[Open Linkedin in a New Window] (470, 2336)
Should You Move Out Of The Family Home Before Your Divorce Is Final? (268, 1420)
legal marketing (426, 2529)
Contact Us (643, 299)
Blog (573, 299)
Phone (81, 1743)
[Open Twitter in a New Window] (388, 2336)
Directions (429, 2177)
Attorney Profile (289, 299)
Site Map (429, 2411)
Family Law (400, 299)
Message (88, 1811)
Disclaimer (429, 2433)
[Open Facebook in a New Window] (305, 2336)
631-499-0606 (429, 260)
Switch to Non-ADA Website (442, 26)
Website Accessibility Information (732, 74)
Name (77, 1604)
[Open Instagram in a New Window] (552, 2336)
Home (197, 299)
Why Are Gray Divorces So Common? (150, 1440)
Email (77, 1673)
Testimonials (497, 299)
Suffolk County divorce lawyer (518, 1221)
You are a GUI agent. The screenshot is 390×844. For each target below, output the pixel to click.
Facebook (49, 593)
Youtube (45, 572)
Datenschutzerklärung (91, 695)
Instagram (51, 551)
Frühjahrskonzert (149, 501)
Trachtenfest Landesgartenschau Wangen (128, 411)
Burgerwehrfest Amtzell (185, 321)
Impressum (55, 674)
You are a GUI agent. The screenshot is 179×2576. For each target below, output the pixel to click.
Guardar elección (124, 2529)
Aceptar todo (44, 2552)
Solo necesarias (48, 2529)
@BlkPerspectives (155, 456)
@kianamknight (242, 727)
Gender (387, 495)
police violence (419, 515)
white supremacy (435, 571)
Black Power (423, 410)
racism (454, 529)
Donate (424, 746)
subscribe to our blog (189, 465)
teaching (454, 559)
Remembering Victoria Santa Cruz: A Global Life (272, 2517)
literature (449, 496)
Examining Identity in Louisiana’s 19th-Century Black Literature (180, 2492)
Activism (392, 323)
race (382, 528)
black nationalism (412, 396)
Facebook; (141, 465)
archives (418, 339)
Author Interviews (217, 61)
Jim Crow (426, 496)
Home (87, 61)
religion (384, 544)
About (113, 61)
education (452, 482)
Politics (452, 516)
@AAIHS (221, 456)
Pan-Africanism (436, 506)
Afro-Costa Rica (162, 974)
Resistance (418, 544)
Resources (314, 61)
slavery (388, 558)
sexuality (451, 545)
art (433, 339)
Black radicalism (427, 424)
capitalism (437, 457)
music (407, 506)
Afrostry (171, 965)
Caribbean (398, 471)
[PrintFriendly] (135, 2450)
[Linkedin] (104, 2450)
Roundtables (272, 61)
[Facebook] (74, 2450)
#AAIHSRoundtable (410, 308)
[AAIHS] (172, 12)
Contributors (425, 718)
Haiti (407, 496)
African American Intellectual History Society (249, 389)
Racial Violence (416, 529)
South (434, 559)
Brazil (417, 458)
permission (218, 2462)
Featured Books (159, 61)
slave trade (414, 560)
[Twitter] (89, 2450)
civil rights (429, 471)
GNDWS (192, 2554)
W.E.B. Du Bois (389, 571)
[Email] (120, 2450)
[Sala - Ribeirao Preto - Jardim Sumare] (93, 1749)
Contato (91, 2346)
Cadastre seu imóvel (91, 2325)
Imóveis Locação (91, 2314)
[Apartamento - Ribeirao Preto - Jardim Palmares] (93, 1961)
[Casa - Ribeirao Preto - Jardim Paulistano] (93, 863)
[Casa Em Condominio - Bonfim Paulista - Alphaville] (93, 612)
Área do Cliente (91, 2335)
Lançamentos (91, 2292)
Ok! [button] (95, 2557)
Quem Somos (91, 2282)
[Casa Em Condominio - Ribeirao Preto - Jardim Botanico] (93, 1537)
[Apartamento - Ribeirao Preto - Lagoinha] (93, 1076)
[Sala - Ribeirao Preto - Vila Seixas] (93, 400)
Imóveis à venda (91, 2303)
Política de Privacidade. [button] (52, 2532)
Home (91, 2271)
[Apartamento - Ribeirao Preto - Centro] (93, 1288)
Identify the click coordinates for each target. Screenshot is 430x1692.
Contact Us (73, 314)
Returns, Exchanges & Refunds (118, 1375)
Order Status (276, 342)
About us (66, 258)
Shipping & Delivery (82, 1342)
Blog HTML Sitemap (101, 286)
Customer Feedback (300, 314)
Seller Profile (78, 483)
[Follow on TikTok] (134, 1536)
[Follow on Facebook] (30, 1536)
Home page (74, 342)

» **Directions for this task**
Give the exact lines, and only those, from the line containing "teaching (454, 559)" through the line containing "music (407, 506)" in the entries above.

» **Your response**
teaching (454, 559)
Remembering Victoria Santa Cruz: A Global Life (272, 2517)
literature (449, 496)
Examining Identity in Louisiana’s 19th-Century Black Literature (180, 2492)
Activism (392, 323)
race (382, 528)
black nationalism (412, 396)
Facebook; (141, 465)
archives (418, 339)
Author Interviews (217, 61)
Jim Crow (426, 496)
Home (87, 61)
religion (384, 544)
About (113, 61)
education (452, 482)
Politics (452, 516)
@AAIHS (221, 456)
Pan-Africanism (436, 506)
Afro-Costa Rica (162, 974)
Resistance (418, 544)
Resources (314, 61)
slavery (388, 558)
sexuality (451, 545)
art (433, 339)
Black radicalism (427, 424)
capitalism (437, 457)
music (407, 506)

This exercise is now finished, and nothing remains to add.